Hard living. Addiction. Violence. Generational failure. Guilt. Witchcraft. These themes run throughout the 30 pieces of fiction collected in Sheldon Lee Compton’s latest collection, Sway. Let me tell you, friends: I’m here for it.
I came across Compton, a prolific grit lit writer from Eastern Kentucky, about a year ago and quickly became a fan of his writing, which has appeared in BULL, Always Crashing, X-R-A-Y Literary Magazine, among many others. Far be it from simply a case of coming across another Sheldon in the wilderness, I admire both Compton’s perspective and writing style.
The pieces collected in Sway range from micro and flash fiction to longer stories, all located in and around the fictional Red Knife, Kentucky area. Compton’s prose is lean and hard, and while many of the pieces here are dark as a moonless Appalachian night, they are imbued with compassion.
In “Pepper,” a young boy believes in baseball when all else in life has let him down. Seven-year-old Todd focuses on pitching with a zeal that mirrors his hero, Tom Seaver. He doesn’t have much else going for him.
At the simplest level, it’s a question of whether or not he can work through pain, adversity, turbulence, in less than ideal circumstances.
The result is one of the finest baseball stories I’ve come across, up there with W.P. Kinsella’s best even, though far more grim than anything in The Thrill of the Grass.
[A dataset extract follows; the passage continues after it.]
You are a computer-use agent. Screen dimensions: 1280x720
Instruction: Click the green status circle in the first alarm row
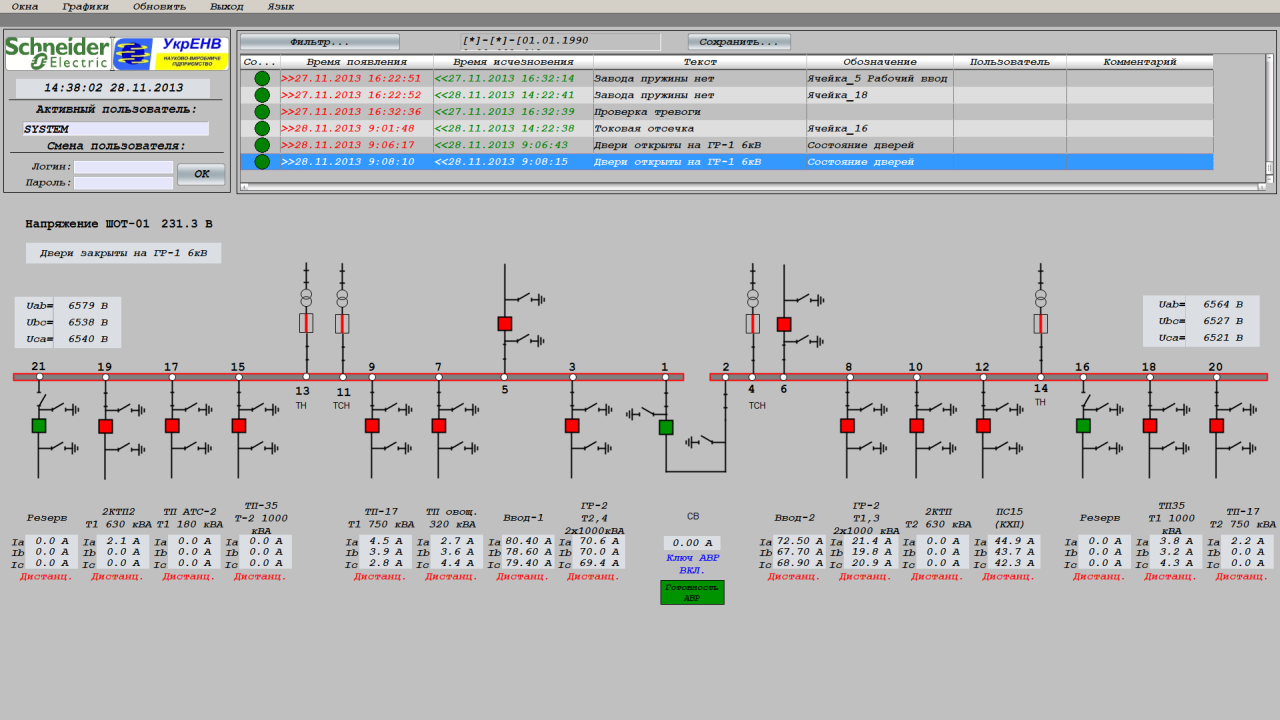262,78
In “How to Get to Destin,” a low-level drug dealer and an alcoholic ex-lawyer come to an understanding regarding justice. In “Donna <3 Morris 4 Ever,” obsession lasts a lifetime and then some. A pair of preteen cousins form a peculiar bond in “The Visitors” by projecting their fears onto a late night TV show about aliens, only for it to fall apart just as quick.
“A Shadow the Length of a Lifetime,” “This Tyrant, This Child of Pride,” “Victory Party” and “Exhumation” all deal with the failure of fathers in unique, heartbreaking fashion.
All a man could do was everything he could, and the fact that he hadn’t done this enough in his life was its own trip to Indiana. It was grief on top of grief on top of grief. But time won’t stop so a person can catch their breath. Time falls across the world the same way it always has, with a hatred for living creatures unable to lean into that forward motion.
Sister Hall, a backwoods witch, makes central appearances in a number of key stories throughout the collection, as do a number of other characters, whether as protagonists themselves or bit players in the larger dramas unfolding. “Those Made of Shadow that Eat Shadow and Grow” tie a number of these pieces together, forming a dark high point to the loose narrative that binds the tales in Sway together, in much the same way as a dark secret can bind seemingly disparate players together in any small town the dark old world around.
He wanted to know about the business of being an outlaw. He was a scared and skinny thing, desperate. They all were near the end. I was, too. Still am, here in the dark.
Compton’s writing is certainly situated in place. He plays the regional card from a position of strength, in the tradition of Faulkner and, more directly, DJ Breece Pancake. In these stories, the details of gritty Eastern Kentucky life illuminate truths which are universal. This, no doubt, is what appeals to me most in Compton’s writing (and Pancake’s as well). Whether the reader has ever visited Appalachia or not, they' are down in the hills, hollers, and honky tonks along with the characters Compton is writing about with every turn of the page — for good or ill.